Endocannabinoids underlie reconsolidation of hedonic memories in Wistar rats

Abstract

Drug addicts constantly relapse to drug seeking after recall of memories linked to the drug experience. It is believed that a successful application of therapies that block memory reconsolidation may end the continuous cycle of drug relapse. The purpose of this study is to investigate whether modulation of the endocannabinoid system would impact the reconsolidation of opioid-related hedonic memories in rats previously paired to morphine context. Male Wistar rats were trained to acquire a morphine-conditioned place preference (CPP). One week later, morphine-CPP memory was reactivated by a brief exposure to a drug-paired context. Immediately after the memory reactivation session, independent groups of morphine-trained rats received a single subcutaneous injection of different doses of cannabinoid CB1 receptor antagonist rimonabant, CB2-selective antagonist AM630, potent CB1/CB2 agonist WIN 55,212-2, inhibitor of enzyme fatty acid amide hydrolase URB597, or vehicle. Morphine-CPP was retested 1 and 2 weeks after reactivation.

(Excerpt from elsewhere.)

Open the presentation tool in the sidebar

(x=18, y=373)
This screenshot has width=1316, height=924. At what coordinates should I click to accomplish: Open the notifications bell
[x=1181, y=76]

Blockade of CB1 (but not CB2) cannabinoid receptors impaired CPP reconsolidation of morphine-CPP at both tests 1 and 2 weeks post-reactivation, whereas direct activation of cannabinoid receptors did not produce significant effects on morphine-induced CPP. However, boosting endocannabinoid signaling by inhibition of anandamide metabolism promoted a transient CB1-dependent enhancement of the CPP.